▽
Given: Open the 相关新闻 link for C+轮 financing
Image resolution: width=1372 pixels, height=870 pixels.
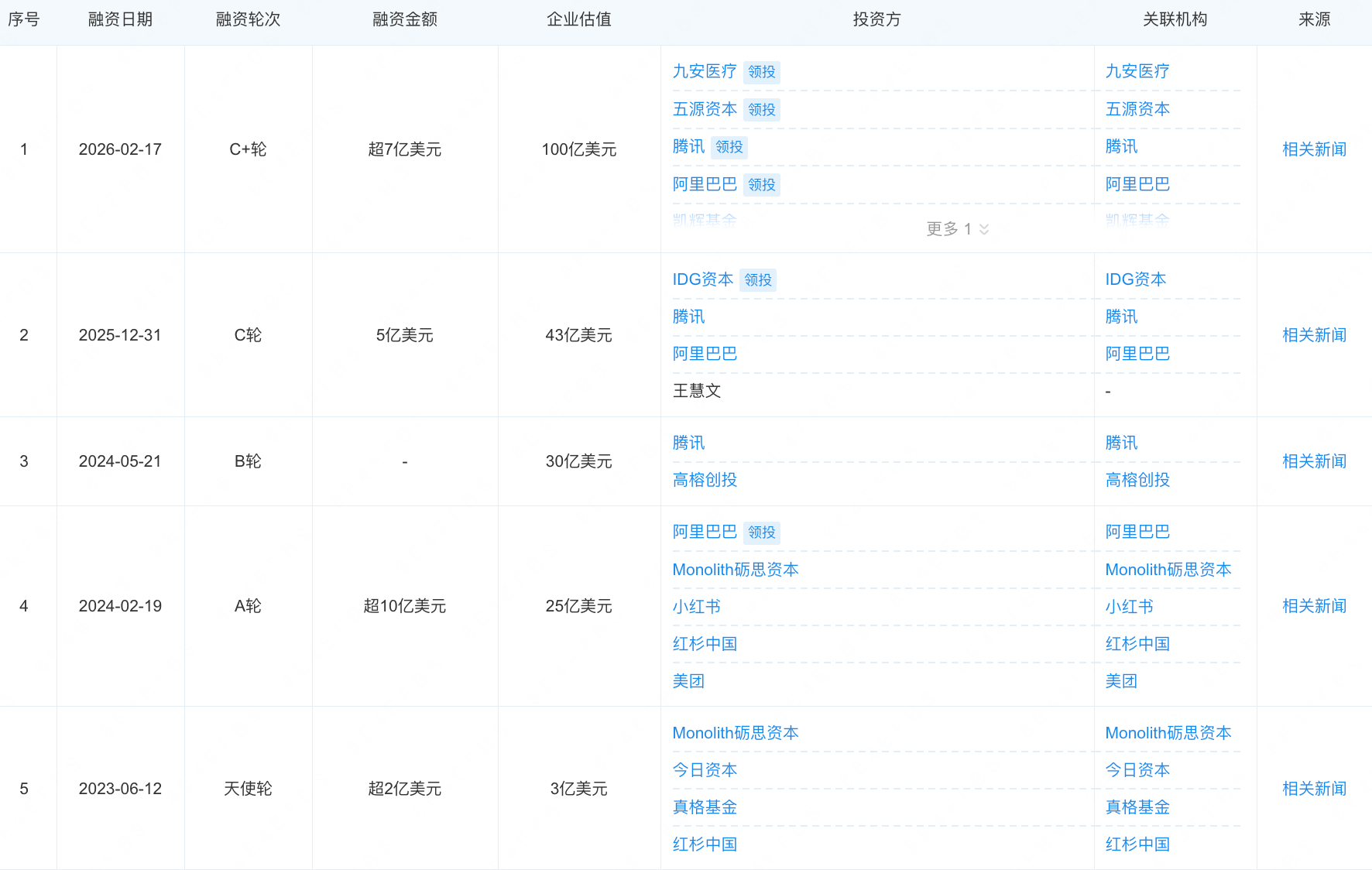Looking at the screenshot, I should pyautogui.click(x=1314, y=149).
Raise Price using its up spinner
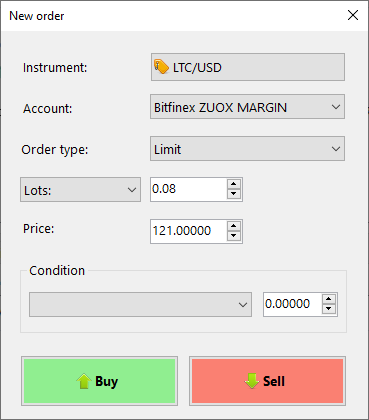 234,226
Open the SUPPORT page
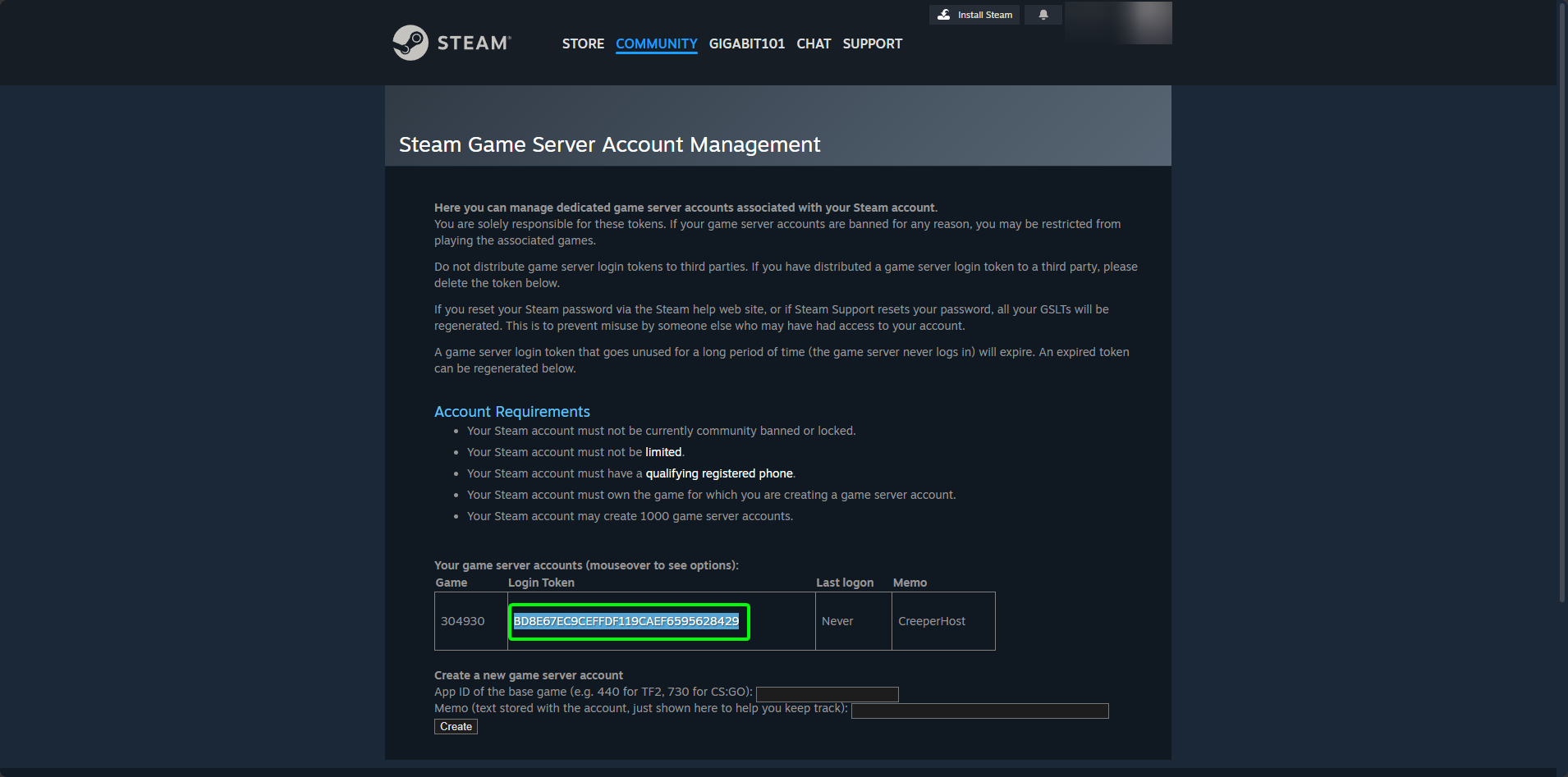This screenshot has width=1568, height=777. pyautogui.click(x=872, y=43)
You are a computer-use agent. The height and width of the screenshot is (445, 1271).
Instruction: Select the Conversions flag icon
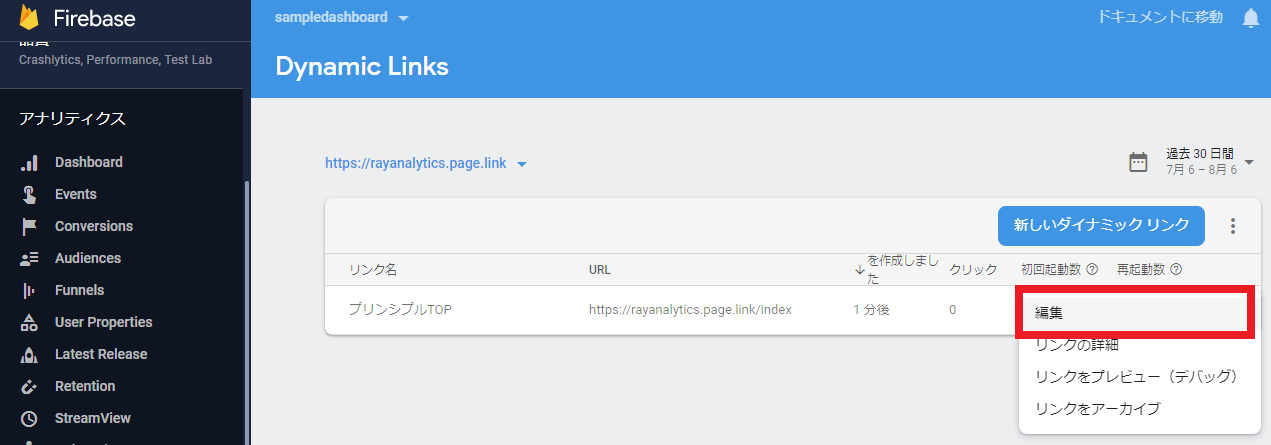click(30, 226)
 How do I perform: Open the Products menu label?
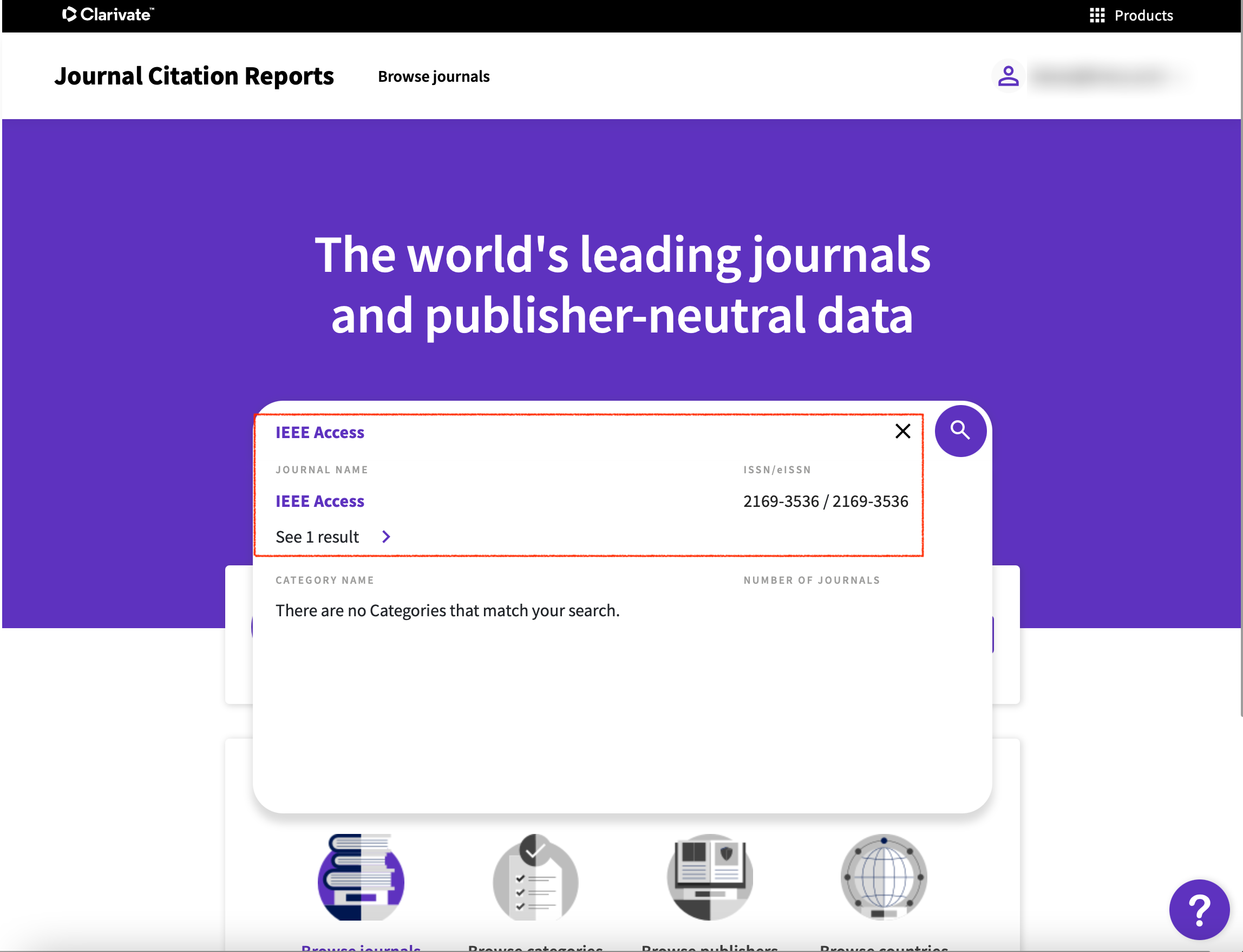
△
▶ [DIRECTION] Reproduce the material above verbatim in its entirety, omitting the pictures from your answer.

▶ [RESPONSE TO THIS EXERCISE]
Given: Open the 相关新闻 link for C+轮 financing
Image resolution: width=1372 pixels, height=870 pixels.
Looking at the screenshot, I should pyautogui.click(x=1314, y=149).
Raise Price using its up spinner
 234,226
Open the SUPPORT page
This screenshot has width=1568, height=777. pyautogui.click(x=872, y=43)
You are a computer-use agent. The height and width of the screenshot is (445, 1271).
Instruction: Select the Conversions flag icon
click(30, 226)
 How do I perform: Open the Products menu label?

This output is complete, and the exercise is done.